ISBN: 9780-646-98533-6
Author: Stan Konstantaras
Final Report • 2018-07-09 • 1.45 MB


Angel Rings are lifesaving buoys placed at popular rockfishing spots to aid rockfishers, tourists and the members of the public who slip or get washed in to the water. Angel rings are designed to keep them afloat until a rescue can be organised or as a buoyancy aid to assist them to get to a safer spot to exit the water.

The Australian National Sportfishing Association (ANSA) in partnership with the Fisheries Research and Development Corporation commenced a trial of "Angel Rings" around Australia

The Recreational Fishing Advisory Committee (RFAC) identified the national roll-out of the Angel Rings program as a key project as part of the Recreational Fishing Industry Development Strategy (RFIDS). There was unanimous agreement that the NSW project had a demonstrated track record in saving lives at various NSW coastal rock platform locations and should be expanded nationally where there was a risk of lives being lost.

States like Western Australia and Victoria where historically lives had been lost off coastal rock platforms were the ultimate target for Angel Rings and to a lesser extent South Australia, Tasmania and Queensland also qualified for the investigation of installing Angel Rings.

The FRDC National Angel Ring Project ("Project") set out to deliver a complete package of rock fishing safety equipment to all the State Branches of ANSA that had experienced rock fishing incidents and fatalities and as a way of updating the branches on current practices and alerting the branches to some of the rock fishing safety initiatives underway in the other states. Its secondary focus was a roll out of education material and messages into the community via the ANSA network.

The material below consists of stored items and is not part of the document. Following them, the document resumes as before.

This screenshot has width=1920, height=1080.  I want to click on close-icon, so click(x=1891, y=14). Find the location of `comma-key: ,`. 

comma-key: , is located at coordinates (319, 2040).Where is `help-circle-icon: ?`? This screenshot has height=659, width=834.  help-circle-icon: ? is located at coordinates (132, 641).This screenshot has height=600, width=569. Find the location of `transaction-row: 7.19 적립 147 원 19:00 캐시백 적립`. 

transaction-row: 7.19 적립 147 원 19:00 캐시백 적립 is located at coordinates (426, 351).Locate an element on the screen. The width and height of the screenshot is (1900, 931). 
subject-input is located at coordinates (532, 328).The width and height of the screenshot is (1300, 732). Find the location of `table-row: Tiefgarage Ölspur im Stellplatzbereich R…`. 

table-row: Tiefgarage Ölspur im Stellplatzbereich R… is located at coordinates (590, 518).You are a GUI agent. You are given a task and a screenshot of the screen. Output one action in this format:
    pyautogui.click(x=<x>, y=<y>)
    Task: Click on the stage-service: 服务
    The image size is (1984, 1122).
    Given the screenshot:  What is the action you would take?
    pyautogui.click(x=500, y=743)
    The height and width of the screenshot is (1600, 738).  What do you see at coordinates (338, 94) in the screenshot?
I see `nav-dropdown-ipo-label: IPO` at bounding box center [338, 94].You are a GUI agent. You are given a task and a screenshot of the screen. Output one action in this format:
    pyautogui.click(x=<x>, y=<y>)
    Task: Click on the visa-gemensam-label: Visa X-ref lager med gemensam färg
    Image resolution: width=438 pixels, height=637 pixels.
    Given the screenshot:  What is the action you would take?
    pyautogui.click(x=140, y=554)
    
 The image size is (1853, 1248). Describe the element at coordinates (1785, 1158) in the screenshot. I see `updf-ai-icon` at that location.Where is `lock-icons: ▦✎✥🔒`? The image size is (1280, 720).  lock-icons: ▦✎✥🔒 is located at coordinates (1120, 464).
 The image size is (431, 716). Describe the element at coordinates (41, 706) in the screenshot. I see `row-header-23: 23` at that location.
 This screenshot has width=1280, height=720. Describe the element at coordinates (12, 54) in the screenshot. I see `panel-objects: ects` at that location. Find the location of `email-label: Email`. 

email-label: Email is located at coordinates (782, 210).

The Project achieved some great inroads in establishing Angel Rings in some states like Western Australia and has led to relationships in other states that has seen ANSA share and develop rockfishing safety awareness and education campaigns in a cohesive and consistent matter.

The staggered nature that each state has progressed has ultimately meant that ANSA has been unable to deliver all the agreed milestones even though one of the biggest beneficiaries of Angel Rings, Western Australia has agreed to sign off and ultimately devolve the project and take over management of the Project in WA were it has been a great success. In all fairness to the other states WA was and continues to deal with the very same issues surrounding rock fishing safety that NSW has previously dealt with.

 Apart from the staggered nature of the roll-out one of the biggest impediments for ANSA has been the changes in the configuration of the GPS Tracker units from our supplier. The entire project was founded around the ability for the states and government agencies agreeing to install Angel Rings on the basis that remote access would also be provided from GPS trackers located and embedded within the Angel rings and could be checked remotely from a computer console anywhere in the world. This alleviated the need for physical checks.

ANSA had already committed to and had rings operational in WA with GPS trackers when it had to essentially shut the remote monitoring down due to the lack of suitability and availability of GPS trackers to continue the project. Thankfully WA had a very supporting Government that committed extra fund to assist in monitoring of the Angel Rings and Peak Body groups like RECFISH WEST, who were involved in working with ANSA had and extensive network of anglers all over WA who would handle the physical checking of the rings and handle replacing any missing ones.

ANSA acknowledges that this situation is not ideal or what has been agreed upon with FRDC but as the project has evolved this has been the best scenario we have been able to operate under. ANSA has been in discussion with FRDC to try and better understand how similar projects might be delivered, especially when dealing with volunteer organisations. The better understanding gained with this project could benefit how groups like ANSA operate into the future considering all of the time and effort is volunteer based.